*** Exercise text ***

Kicking off is a five part saga sub-titled ‘Injustice Be Done’ as the Faustian mastermind Johnny Sorrow gathers a team of super-villains and executes a strategic assault on the multi-generational group of heroes. As if it matters those reprobates are Count Vertigo, Killer Wasp, Rival, Blackbriar Thorn, Geomancer, the Icicle, Tigress, the Thinker, Shiv and Black Adam, but the unconfined joy of this fights ‘n’ tights romp is the return of the Spectre to this most influential of teams.

At the climax of the action extravaganza, the Flash is lost in time and the interlude tale ‘Guardian Angels’ details his meeting with the heroes of ancient Egypt – including the flying Warrior Prince Khufu, whose murder led to a cycle of heroic reincarnations that culminated in the birth of Hawkman.

*** End of Exercise text ***

Task instructions:
1) Condense the paragraph of the comic-book passage that begins "Kicking off is a five part saga" into two or three sentences, keeping its main facts.
2) In the comic-book passage, whose murder led to the cycle of heroic reincarnations that culminated in the birth of Hawkman?
3) Extend the comic-book passage with a few sentences that pick up after its final sentence, in the same reviewing style.
The lines after this text are not needed for any task.

*** Extracted material ***

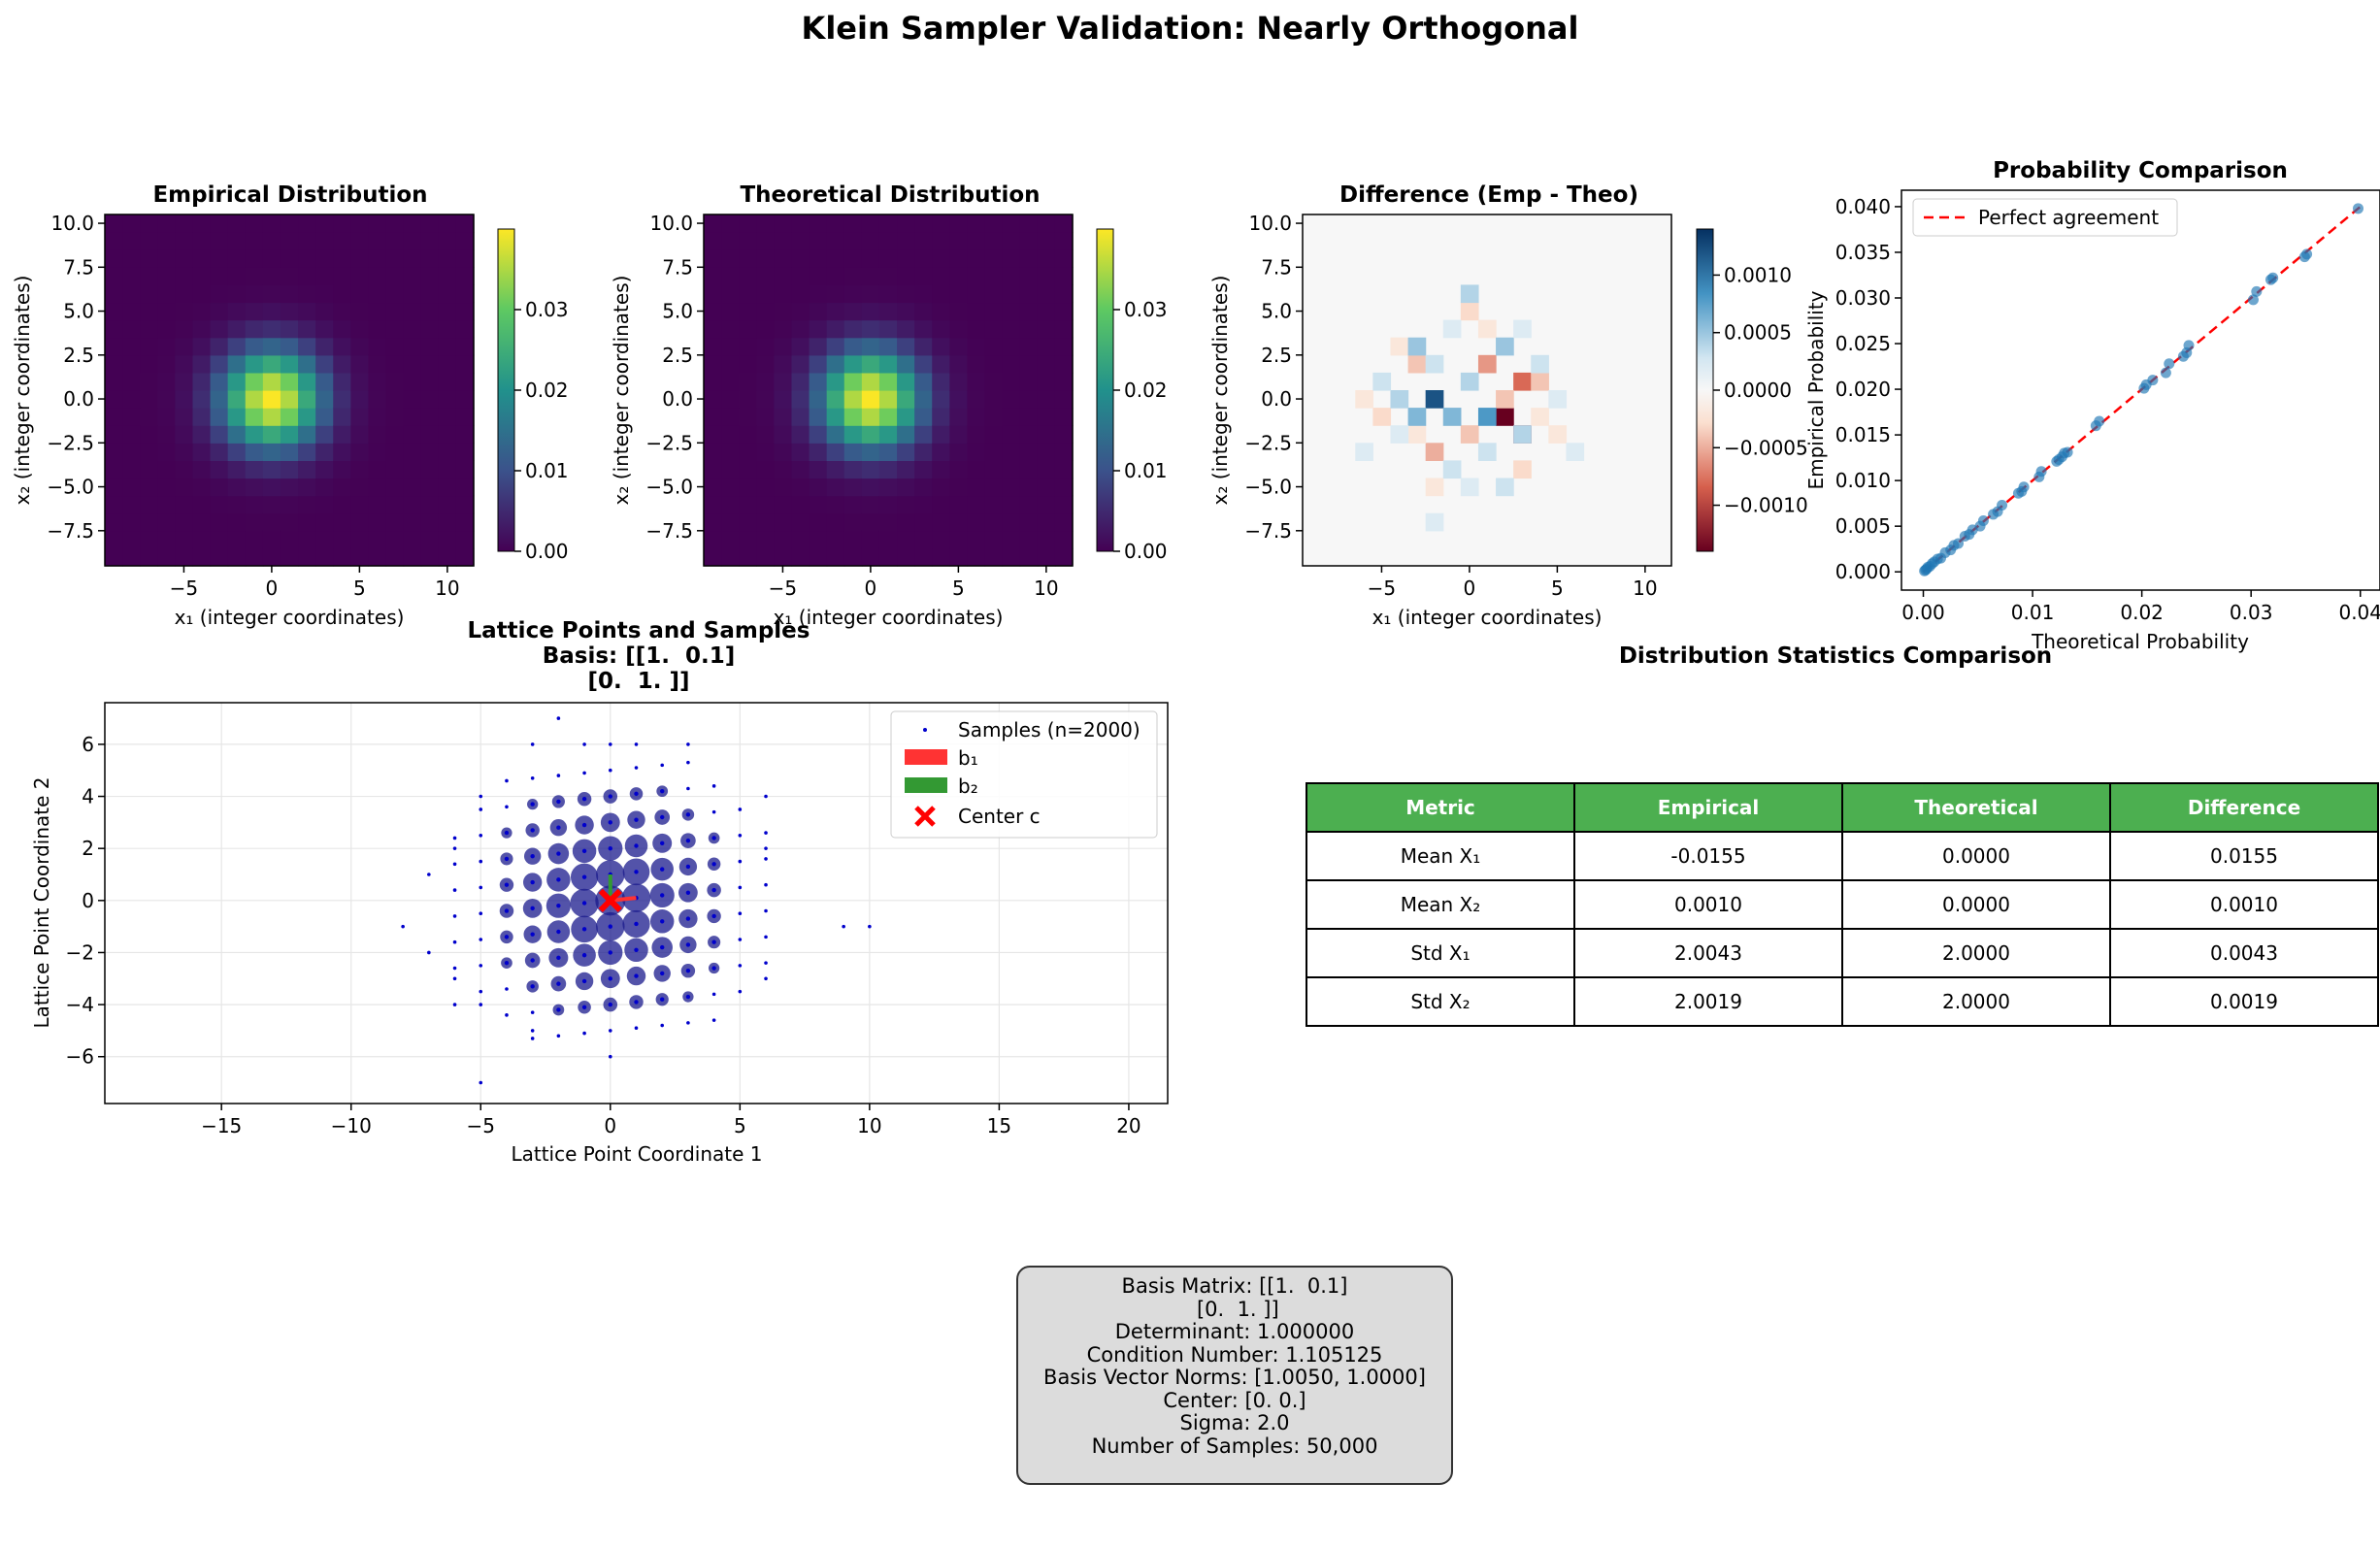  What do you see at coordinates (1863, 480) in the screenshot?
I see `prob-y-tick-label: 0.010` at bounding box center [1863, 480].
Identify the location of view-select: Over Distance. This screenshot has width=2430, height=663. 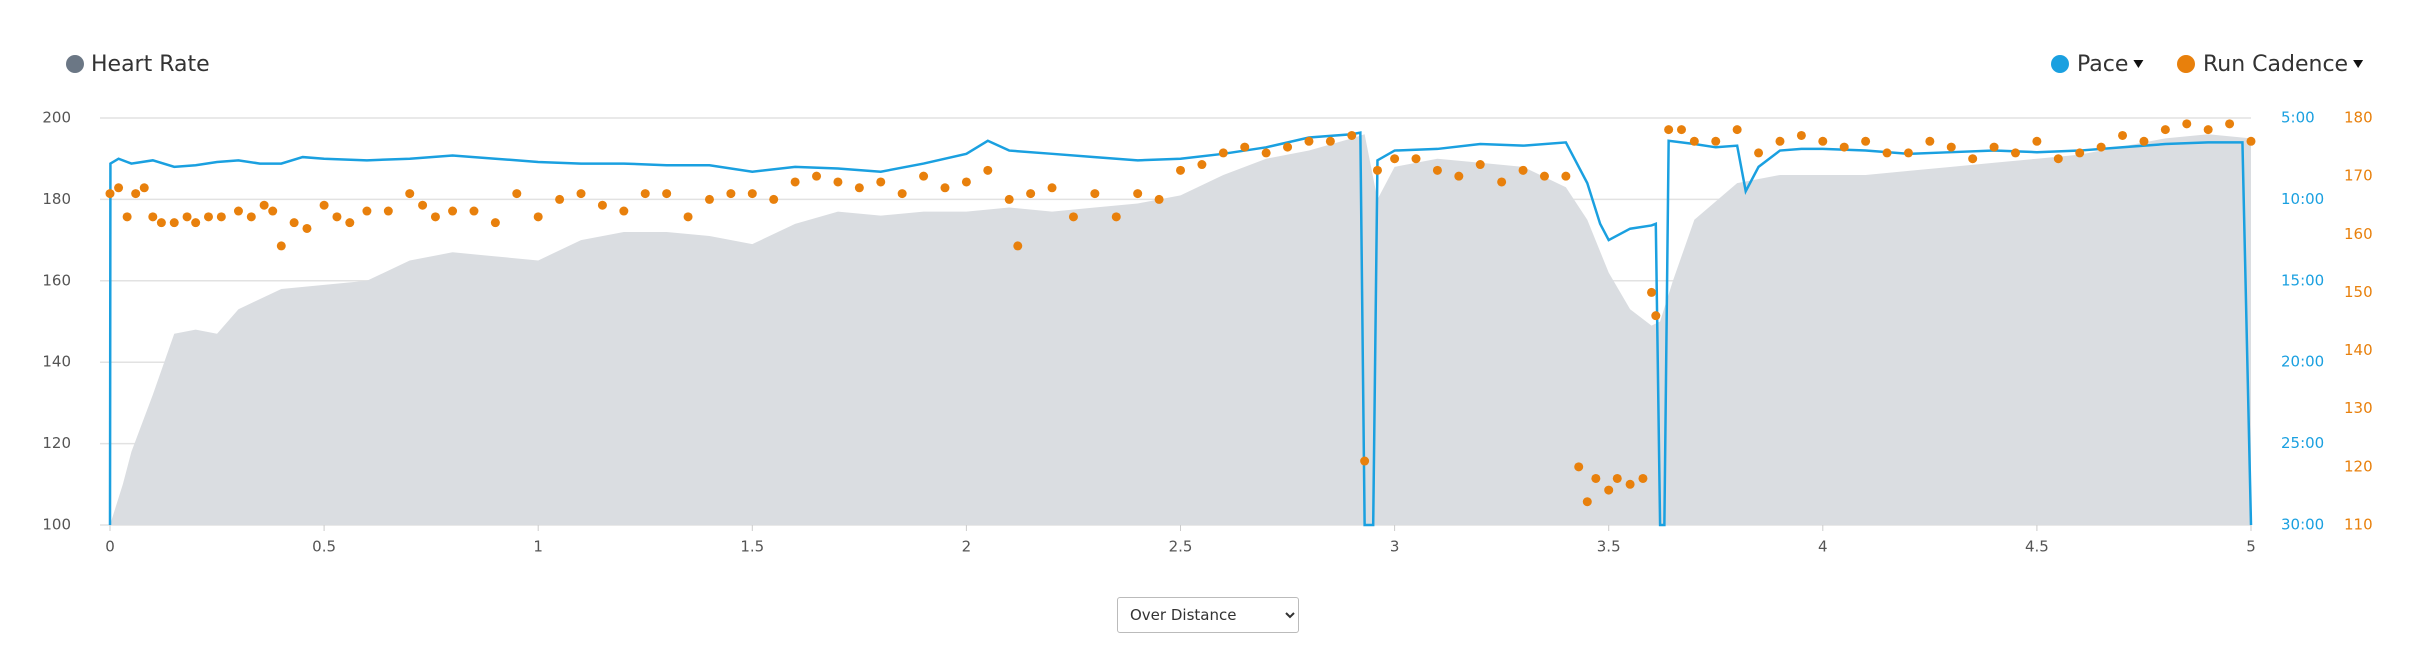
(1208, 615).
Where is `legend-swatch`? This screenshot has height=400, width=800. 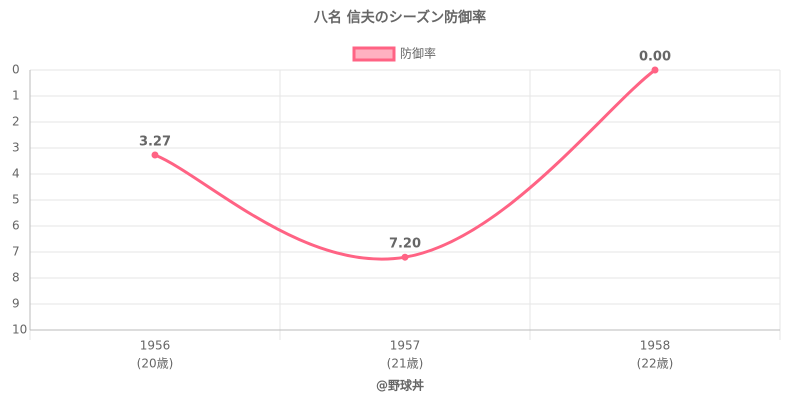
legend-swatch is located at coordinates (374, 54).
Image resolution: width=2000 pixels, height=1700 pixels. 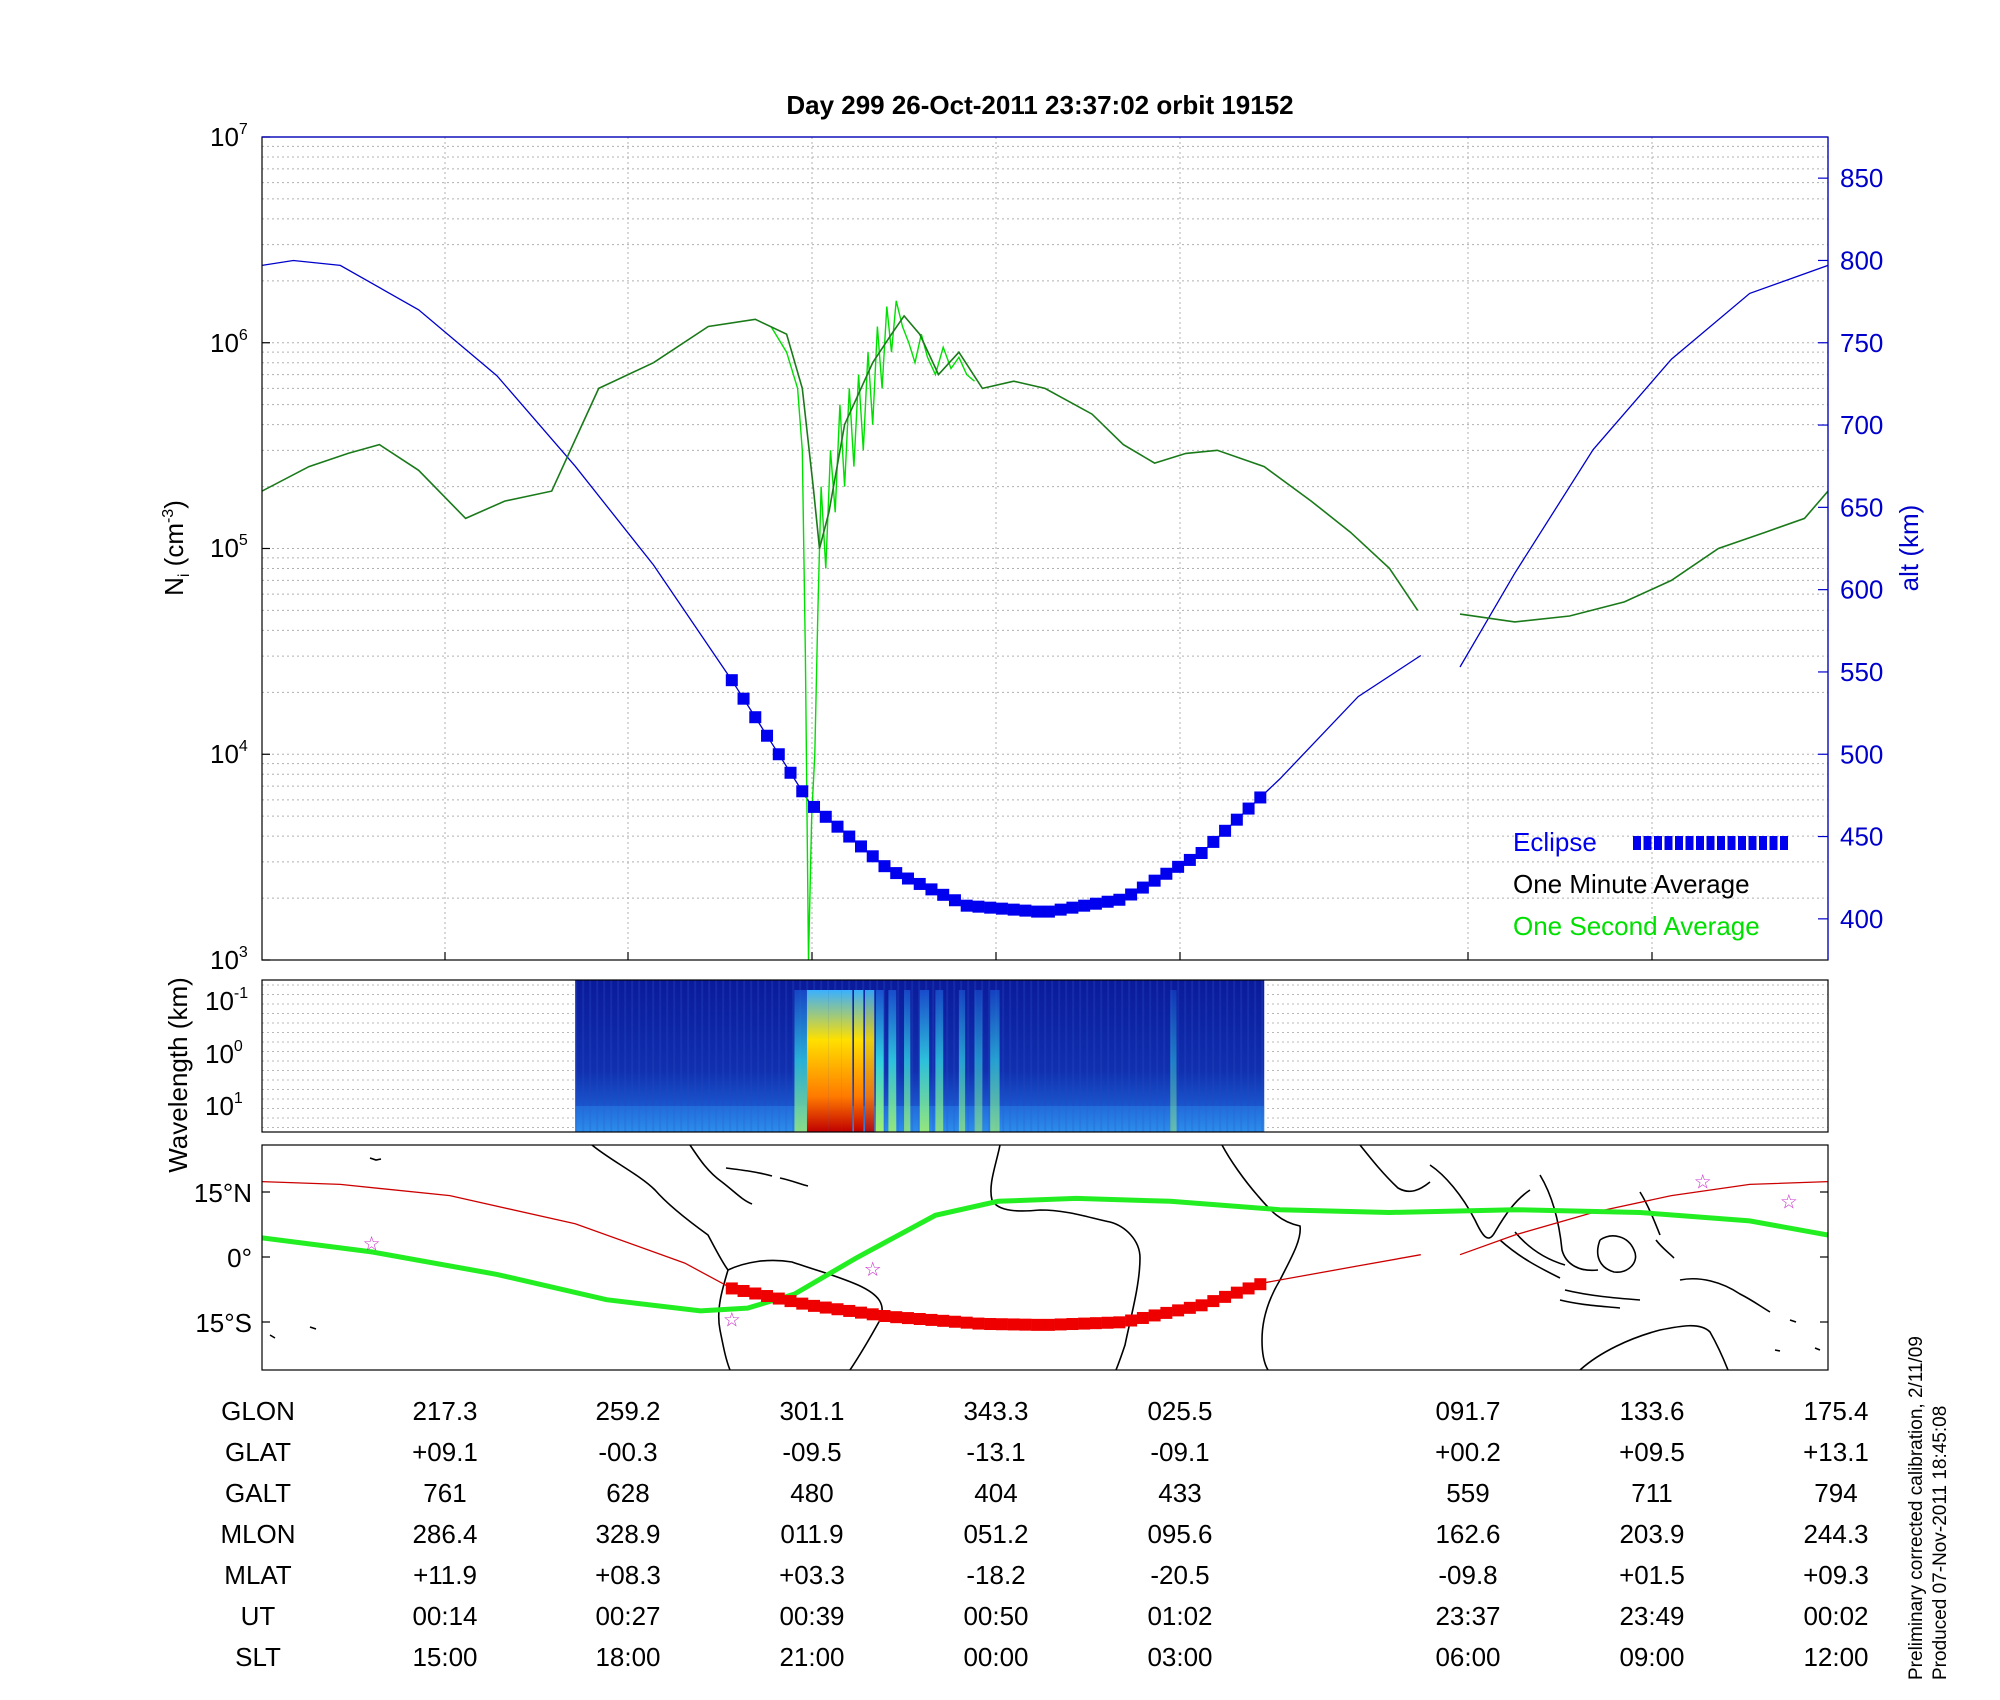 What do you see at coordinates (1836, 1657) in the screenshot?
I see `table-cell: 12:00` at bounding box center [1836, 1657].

*** End of Extracted material ***

Task responses:
1) The opening story is a five-part saga subtitled ‘Injustice Be Done’, in which Johnny Sorrow gathers super-villains (Count Vertigo, Killer Wasp, Rival, Blackbriar Thorn, Geomancer, the Icicle, Tigress, the Thinker, Shiv and Black Adam) and launches a strategic assault on the multi-generational group of heroes. Its chief joy is the Spectre's return to the team.

2) The flying Warrior Prince Khufu's murder.

3)
The Big Show then follows with ‘The Return of Hawkman’ a four part spectacle that spans thousands of years and trillions of miles as Hawkgirl and a team of JSA-ers travel to the devastated planet Thanagar to resurrect the Winged Wonder from non-being and destroy a soul-eating demon who has turned the entire planet into a vast charnel house playground.

As well as reconciling the convoluted histories of Hawkman into a viable whole and kicking off a highly entertaining spin-off series this dramatic tale is pure superhero flash and dazzle – the kind of bravura fantasy that no other medium of expression has ever managed to match.

It’s not witty, it’s not significant and it’s not capital A “Art” – but it is spellbinding, breathtaking adventure. What more can a fan-boy want?